— Start of PAGE EXCERPT —

If you want to replace the Strike Rank system with an Impulse system, go ahead, but it's probably better if you don't call them SR in that case, because it leads to this kind of confusion.

If only we had a proper example of play from RQG's designers showing us how they handle movement within RQG's Strike Rank system! I went looking for this and found an actual-play session on YouTube GMed by Jason Durall. This was a promotional session for the game for a group of D&D 5e players who had never played any version of RQ before. When combat arrived, he practically threw out RQG's SR system and ran it more like a free-form AD&D session. If you looked closely, you could see the influence of SR in how things were going, but it wasn't rigorous. I don't think any of the players would be able to tell you how SR work in RQG after that fight because of how Jason ran that game.

— End of PAGE EXCERPT —

YOUR GOAL |
Answer these questions about the Strike Rank text:
1. If the Strike Rank system is replaced with an Impulse system, what does the text say is probably better not to call them?
2. Who was the GM of the actual-play session found on YouTube?
3. Players of which game took part in that promotional session?

— Start of DATA ENTRIES —

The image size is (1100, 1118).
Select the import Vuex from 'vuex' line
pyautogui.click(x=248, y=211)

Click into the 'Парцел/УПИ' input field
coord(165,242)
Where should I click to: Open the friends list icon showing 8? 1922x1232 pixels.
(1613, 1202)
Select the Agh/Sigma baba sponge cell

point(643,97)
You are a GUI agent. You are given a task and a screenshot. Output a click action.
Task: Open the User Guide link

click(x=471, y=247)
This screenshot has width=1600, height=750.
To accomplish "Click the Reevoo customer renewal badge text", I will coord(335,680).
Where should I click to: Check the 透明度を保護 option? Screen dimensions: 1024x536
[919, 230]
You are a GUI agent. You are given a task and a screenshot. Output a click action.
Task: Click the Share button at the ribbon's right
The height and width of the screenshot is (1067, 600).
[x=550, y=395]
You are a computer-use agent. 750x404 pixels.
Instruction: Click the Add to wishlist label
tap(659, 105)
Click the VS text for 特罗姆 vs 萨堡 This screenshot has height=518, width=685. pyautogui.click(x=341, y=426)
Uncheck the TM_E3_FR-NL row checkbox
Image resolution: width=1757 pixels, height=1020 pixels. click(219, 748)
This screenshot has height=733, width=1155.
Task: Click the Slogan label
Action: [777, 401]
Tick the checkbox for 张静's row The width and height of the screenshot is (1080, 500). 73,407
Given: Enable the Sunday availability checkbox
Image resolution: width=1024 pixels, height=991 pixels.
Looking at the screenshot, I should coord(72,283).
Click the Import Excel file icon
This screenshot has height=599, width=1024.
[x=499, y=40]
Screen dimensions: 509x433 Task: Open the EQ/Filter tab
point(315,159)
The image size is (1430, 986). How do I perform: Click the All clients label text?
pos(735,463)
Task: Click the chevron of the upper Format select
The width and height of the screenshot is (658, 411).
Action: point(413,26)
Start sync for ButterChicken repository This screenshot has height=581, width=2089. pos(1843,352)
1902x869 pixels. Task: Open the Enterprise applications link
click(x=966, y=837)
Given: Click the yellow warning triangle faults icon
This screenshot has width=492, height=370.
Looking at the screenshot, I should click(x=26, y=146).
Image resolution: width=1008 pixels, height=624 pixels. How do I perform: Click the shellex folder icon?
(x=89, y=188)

— End of DATA ENTRIES —

TASK ANSWER |
1. SR
2. Jason Durall
3. D&D 5e